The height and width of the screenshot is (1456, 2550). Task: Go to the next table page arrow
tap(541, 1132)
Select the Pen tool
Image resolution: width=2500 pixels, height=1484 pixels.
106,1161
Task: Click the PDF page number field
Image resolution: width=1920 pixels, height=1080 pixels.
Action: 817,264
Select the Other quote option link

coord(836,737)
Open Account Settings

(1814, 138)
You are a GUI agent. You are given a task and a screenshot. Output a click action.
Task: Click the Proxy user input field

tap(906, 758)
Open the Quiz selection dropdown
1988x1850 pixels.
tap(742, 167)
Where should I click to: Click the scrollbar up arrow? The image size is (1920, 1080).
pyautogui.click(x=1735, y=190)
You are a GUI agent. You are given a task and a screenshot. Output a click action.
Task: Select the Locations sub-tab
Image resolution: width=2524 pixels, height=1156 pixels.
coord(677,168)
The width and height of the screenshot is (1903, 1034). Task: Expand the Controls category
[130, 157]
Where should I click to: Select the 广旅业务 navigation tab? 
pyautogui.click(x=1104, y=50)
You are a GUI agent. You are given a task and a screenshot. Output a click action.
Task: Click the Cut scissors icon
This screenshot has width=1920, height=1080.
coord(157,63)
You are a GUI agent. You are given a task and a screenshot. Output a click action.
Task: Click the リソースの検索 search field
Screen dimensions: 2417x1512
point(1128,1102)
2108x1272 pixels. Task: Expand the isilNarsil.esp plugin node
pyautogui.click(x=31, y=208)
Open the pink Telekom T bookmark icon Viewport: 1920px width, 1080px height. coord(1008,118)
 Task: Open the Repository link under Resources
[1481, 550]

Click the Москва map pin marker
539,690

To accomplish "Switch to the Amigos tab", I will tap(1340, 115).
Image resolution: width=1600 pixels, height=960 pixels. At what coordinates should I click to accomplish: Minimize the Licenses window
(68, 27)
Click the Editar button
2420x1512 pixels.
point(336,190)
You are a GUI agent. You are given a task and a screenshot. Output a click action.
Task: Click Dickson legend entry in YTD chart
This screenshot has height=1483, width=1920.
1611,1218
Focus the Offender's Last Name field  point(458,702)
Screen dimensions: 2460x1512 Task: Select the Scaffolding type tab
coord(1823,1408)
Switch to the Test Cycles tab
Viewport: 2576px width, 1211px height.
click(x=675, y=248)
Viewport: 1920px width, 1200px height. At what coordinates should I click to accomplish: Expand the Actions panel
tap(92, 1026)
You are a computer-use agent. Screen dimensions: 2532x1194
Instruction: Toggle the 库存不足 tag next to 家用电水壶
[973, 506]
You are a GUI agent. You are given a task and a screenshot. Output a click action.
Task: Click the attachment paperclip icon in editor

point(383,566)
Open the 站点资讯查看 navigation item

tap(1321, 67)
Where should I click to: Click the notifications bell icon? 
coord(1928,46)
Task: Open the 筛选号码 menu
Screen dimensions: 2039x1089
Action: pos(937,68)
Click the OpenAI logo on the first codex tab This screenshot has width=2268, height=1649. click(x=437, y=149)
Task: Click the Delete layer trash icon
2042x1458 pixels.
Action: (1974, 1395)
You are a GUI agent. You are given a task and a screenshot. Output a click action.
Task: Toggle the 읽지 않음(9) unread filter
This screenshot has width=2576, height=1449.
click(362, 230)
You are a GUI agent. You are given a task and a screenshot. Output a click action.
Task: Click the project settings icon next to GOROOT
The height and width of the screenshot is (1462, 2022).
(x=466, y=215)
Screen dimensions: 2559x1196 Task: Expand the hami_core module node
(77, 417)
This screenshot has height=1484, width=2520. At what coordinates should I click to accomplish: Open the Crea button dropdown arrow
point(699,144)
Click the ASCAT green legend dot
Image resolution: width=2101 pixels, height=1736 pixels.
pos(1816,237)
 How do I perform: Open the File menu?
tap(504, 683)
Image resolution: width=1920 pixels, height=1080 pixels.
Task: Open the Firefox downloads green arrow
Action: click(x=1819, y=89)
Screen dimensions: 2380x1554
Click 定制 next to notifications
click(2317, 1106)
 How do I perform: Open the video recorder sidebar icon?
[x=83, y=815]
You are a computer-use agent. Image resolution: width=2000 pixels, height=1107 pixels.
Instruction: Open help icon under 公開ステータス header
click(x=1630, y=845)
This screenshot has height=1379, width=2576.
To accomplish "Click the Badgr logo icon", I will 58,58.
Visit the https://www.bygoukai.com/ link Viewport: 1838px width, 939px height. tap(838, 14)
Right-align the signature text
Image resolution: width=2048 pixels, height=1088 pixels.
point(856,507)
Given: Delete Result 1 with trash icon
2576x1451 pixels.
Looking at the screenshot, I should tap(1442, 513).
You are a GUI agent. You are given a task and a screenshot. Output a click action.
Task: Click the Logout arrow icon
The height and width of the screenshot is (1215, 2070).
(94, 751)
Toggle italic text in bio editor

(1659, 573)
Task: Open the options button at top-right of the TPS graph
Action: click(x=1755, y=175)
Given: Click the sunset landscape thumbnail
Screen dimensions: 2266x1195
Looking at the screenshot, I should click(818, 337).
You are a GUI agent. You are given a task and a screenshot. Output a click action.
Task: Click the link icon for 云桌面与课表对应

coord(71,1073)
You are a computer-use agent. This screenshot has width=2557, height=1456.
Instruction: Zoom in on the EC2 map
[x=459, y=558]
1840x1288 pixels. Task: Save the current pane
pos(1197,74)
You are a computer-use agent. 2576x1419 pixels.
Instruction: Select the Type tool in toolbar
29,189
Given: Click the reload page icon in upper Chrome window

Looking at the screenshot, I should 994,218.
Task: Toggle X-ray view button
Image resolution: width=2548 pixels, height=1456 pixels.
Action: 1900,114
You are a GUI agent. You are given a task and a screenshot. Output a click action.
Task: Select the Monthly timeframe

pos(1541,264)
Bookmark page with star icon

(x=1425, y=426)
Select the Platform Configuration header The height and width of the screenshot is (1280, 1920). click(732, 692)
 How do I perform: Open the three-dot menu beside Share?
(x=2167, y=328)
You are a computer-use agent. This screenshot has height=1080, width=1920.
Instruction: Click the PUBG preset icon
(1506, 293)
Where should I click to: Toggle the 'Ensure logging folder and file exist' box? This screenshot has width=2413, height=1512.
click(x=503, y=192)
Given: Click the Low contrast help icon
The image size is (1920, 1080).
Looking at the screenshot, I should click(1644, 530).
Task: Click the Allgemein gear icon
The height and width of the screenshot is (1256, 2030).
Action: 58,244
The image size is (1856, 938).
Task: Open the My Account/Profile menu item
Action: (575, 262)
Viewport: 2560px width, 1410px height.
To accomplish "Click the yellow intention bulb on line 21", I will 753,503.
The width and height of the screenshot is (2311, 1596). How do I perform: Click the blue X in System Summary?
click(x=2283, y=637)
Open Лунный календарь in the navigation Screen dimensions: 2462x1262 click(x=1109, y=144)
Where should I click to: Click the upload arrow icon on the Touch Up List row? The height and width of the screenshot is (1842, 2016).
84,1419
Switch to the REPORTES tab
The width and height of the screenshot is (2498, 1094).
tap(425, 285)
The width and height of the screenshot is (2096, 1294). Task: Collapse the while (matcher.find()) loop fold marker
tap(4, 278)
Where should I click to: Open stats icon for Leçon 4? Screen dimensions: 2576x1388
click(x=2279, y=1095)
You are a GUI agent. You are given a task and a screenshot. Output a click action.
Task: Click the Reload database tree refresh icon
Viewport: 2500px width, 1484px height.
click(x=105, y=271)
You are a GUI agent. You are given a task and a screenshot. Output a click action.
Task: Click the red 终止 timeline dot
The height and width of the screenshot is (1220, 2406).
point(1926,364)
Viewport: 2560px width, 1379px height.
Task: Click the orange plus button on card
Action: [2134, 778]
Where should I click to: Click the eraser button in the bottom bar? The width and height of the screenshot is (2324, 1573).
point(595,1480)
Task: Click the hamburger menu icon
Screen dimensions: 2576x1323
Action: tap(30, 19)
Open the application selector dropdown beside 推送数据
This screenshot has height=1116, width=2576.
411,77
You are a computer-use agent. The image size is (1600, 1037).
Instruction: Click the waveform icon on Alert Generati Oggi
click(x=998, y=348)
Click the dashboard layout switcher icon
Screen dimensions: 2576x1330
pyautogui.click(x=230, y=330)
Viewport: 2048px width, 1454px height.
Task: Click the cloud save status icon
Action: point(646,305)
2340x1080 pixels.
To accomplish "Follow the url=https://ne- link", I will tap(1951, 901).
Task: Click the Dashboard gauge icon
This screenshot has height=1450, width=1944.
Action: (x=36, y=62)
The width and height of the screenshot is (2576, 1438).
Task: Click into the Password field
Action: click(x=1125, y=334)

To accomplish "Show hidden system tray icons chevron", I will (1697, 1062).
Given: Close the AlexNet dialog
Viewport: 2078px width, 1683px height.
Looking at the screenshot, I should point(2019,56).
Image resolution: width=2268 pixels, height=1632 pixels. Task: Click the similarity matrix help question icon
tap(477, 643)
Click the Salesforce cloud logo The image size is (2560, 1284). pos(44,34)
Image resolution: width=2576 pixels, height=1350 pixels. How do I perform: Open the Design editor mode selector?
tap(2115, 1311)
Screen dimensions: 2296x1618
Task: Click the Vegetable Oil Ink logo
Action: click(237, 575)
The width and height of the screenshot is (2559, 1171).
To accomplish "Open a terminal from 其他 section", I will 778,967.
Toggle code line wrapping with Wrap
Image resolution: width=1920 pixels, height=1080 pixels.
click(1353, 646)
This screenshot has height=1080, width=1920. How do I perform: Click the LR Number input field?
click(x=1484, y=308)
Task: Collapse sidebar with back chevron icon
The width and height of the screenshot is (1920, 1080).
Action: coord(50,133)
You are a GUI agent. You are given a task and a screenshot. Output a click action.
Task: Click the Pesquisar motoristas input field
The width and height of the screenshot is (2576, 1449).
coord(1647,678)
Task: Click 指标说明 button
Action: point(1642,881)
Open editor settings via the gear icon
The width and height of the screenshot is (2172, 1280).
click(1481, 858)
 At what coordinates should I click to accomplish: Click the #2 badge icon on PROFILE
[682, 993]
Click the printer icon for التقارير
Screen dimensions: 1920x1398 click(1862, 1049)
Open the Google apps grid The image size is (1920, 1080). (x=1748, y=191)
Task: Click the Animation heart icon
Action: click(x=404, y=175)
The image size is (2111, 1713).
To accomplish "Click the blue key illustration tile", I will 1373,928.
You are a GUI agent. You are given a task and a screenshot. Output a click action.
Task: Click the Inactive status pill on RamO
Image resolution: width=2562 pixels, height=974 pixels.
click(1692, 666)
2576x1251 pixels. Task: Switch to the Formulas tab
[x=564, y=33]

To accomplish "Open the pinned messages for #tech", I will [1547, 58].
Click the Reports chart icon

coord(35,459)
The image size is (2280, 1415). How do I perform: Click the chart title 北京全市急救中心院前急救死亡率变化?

※

* **Work to complete**: Once you have read through the entries above, state how many lines hold the word "Delete", giving nothing but the number.

* **Worked solution**: 2